Note: This bug is displayed in read-only format because the product is no longer active in Red Hat Bugzilla.

Bug 1039115

Summary:

Web Admin unresponsive after loss of one dns domain server

Product:

[Retired] oVirt

Reporter:

Ryan Womer <ryan.womer>

Component:

ovirt-engine-core

Assignee:

Ravi Nori <rnori>

Status:

CLOSED INSUFFICIENT_DATA

QA Contact:

bugs <bugs>

Severity:

unspecified

Docs Contact:

Priority:

unspecified

Version:

3.3

CC:

acathrow, bazulay, emesika, iheim, ryan.womer, yeylon, yzaslavs

Target Milestone:

---

Target Release:

3.4.0

Hardware:

Unspecified

OS:

Unspecified

Whiteboard:

infra

Fixed In Version:

Doc Type:

Bug Fix

Doc Text:

Story Points:

---

Clone Of:

Environment:

Last Closed:

2014-03-03 14:10:33 UTC

Type:

Bug

Regression:

---

Mount Type:

---

Documentation:

---

CRM:

Verified Versions:

Category:

---

oVirt Team:

---

RHEL 7.3 requirements from Atomic Host:

Cloudforms Team:

---

Target Upstream Version:

Embargoed:

Attachments:

Description	Flags
Most recent crash. Took 12 hours to get back up.	none

Description Ryan Womer 2013-12-06 17:16:05 UTC

Description of problem:  In my particular environment, I have two active directory domain controllers providing LDAP and DNS.  The engine is aware of both DNS servers.  One DC is located within OVIRT the other is outside on bare-metal.  If either DC is powered off the Web UI becomes unresponsive.  Local login stalls for about 5 minutes.  It appears as if login completes, but all containers are empty.  Once the DC is restored all functions return.


Version-Release number of selected component (if applicable):  3.3.1


How reproducible:  Every time.


Steps to Reproduce:
1.  Power off Domain Controller
2.  Attempt to log in with local admin account on Web UI


Actual results:  Access to virtual machines.


Expected results:  Sluggish UI with no guests listed in containers.


Additional info:  I'm willing to provide any logs that are needed, I just don't know where to start.

Comment 1 Ravi Nori 2014-01-10 19:53:45 UTC

Can you provide the relevant engine log

Comment 2 Ryan Womer 2014-01-14 15:12:57 UTC

This has happened several times.  Would you like a historical or just the most recent around the time it has occurred?

Comment 3 Ravi Nori 2014-01-14 17:04:39 UTC

The most recent would be sufficient

Comment 4 Ryan Womer 2014-01-17 16:06:14 UTC

Created attachment 851683 [details]
Most recent crash.  Took 12 hours to get back up.

Comment 5 Ryan Womer 2014-01-17 16:06:48 UTC

Comment on attachment 851683 [details]
Most recent crash.  Took 12 hours to get back up.

This is the requested engine.log

Comment 6 Ryan Womer 2014-01-17 16:07:57 UTC

Also of note, these crashes occurred during host migrations.  (Two occurred during this 12 hour period.)   This caused several guests to be listed as "UNKNOWN".   I had to edit the entries in postgres to get them back online.

Comment 7 Ravi Nori 2014-01-17 19:40:43 UTC

I was able to reproduce it on my environment.

The issue seems to be that engine can no longer find the host on which the database is installed.
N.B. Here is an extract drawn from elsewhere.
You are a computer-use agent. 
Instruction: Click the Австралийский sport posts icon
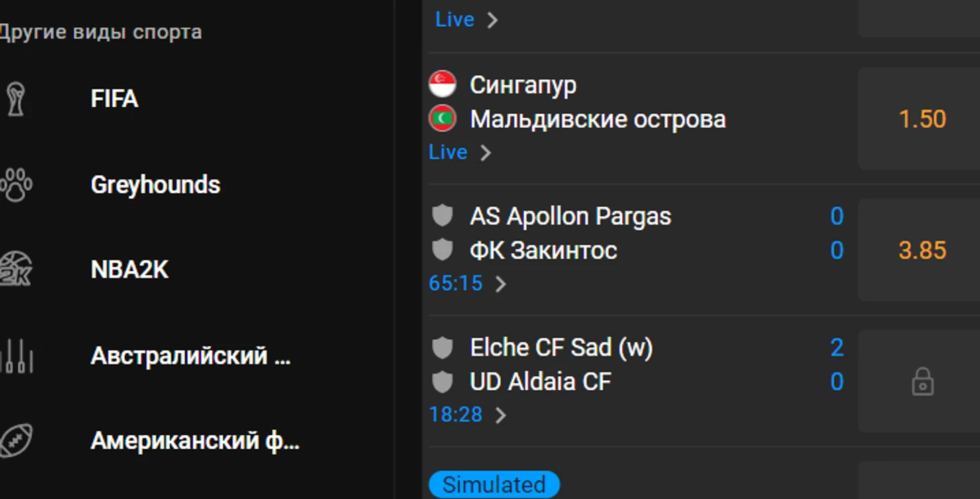[x=16, y=356]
The cause of all exceptions seems to be: 

java.sql.SQLException: javax.resource.ResourceException: IJ000453: Unable to get managed connection for java:/ENGINEDataSource


I was able to fix it by specifying the actual ip address of the database host instead of FQDN in /etc/ovirt-engine/engine.conf.d/10-setup-database.conf

ENGINE_DB_HOST="<ip of db host>"
ENGINE_DB_PORT="5432"
....

Comment 8 Itamar Heim 2014-01-17 23:28:10 UTC

domain is such a loaded term, changing bug summary

Comment 9 Yair Zaslavsky 2014-01-28 07:40:21 UTC

I also looked at the logs, and you also have connections errors to the hosts, once again - due to the DNS issues.

Any chance we can also see the resolv.conf file?

Comment 10 Barak 2014-01-28 09:35:33 UTC

if both DNS servers are in the /etc/resolve.conf and both can resolve the db it should be O.K. than (or the workaround suggested in comment #7.

Ryan can you please verify that ?

Comment 11 Ryan Womer 2014-01-28 15:34:03 UTC

The system in question is a production cluster.  I'll schedule an outage to test it as soon as possible.   

I planned on adding a bare-metal ADS as a back-up, so I'll add the test in line with that.

Comment 12 Barak 2014-02-04 09:52:32 UTC

Reduced urgency as this looks like a system/environmental issue.
Ryan - when do you think you'll get back with the answers ?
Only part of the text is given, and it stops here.